The risk of too-low inflation is a second reason Rosengren voted against reducing bond purchases, he said.
The Fed’s preferred measure of inflation, the personal consumption expenditures index, showed prices rising 0.7 percent in the 12 months ended in October. It hasn’t breached 2 percent since April 2012.
“Many have pointed to temporary factors” for low inflation, Rosengren said in a statement on the Boston Fed’s web site today explaining his dissent. “The fact that the inflation rate has also been falling in many other developed countries and that core inflation has remained so low throughout this recovery suggests the risk that inflation has been depressed for other reasons, which may be less transitory.”

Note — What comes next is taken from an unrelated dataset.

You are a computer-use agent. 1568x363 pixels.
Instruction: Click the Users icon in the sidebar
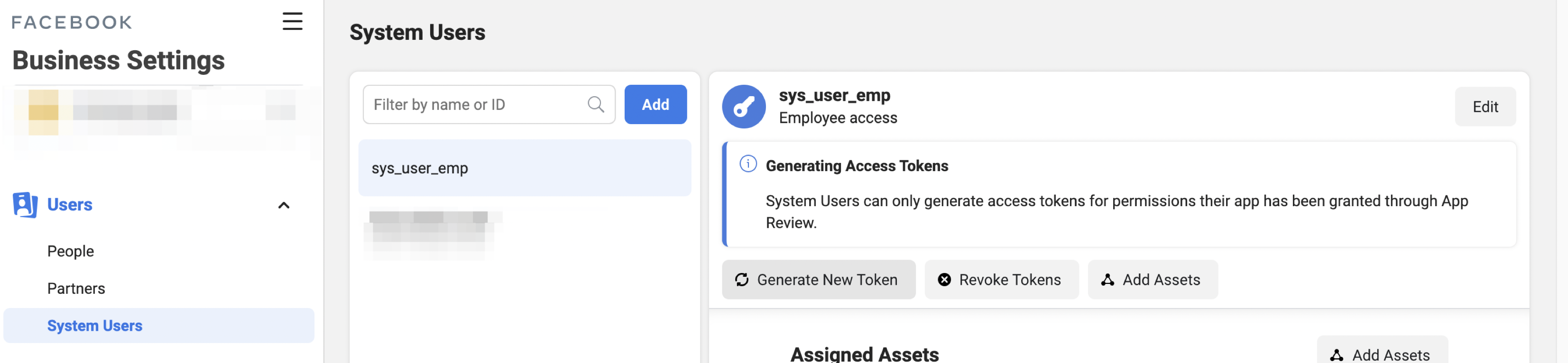click(x=25, y=205)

The Standard & Poor’s 500 Index rose 0.6 percent to 1,820.02 at 3:49 p.m. in New York, while the yield on the 10-year Treasury note fell 0.05 percentage point to 2.88 percent.
Rosengren, 56, became president of the Boston Fed in July 2007 and has been among the most outspoken supporters of Fed stimulus. He has dissented only once, opposing a FOMC decision in December 2007 to cut the Fed’s target interest rate to 4.25 percent from 4.5 percent. He argued that the Fed should cut rates more quickly as the economy was deteriorating.
“The possibility that the economy will soon be in a recession is too high, and our action should be significant enough to substantially reduce that risk,” Rosengren said at the meeting in 2007, according to transcripts released earlier this year.
His objection proved prescient as December 2007 marked the beginning of the longest and deepest recession since the Great Depression. Unemployment soared to 10 percent in October 2009.
“You never dissent casually,” Rosengren said today. “That was a very different dissent. The previous dissent was that I was worried the economy would experience much greater weakness.”
This time, he said he agrees with his colleagues that the economy will most likely strengthen. Still, he said he needs to see proof, and he cautioned that risks remain, especially from Congress which has struggled to reach agreement to raise the nation’s statutory borrowing authority and shut down the government for 16 days in October.
“The debt ceiling is still an issue,” Rosengren said. “We could end up having a disruptive discussion about fiscal policy.”
Rosengren has supported the Fed’s most recent easing, arguing the policy has provided a powerful boost to autos and housing, two industries which respond to lower interest rates because of the use of loans to finance homes and cars. While some on the FOMC have warned that the policy poses risks to financial stability or is losing effectiveness, Rosengren said he disagrees.
“The benefits exceed the costs at this point in time,” he said.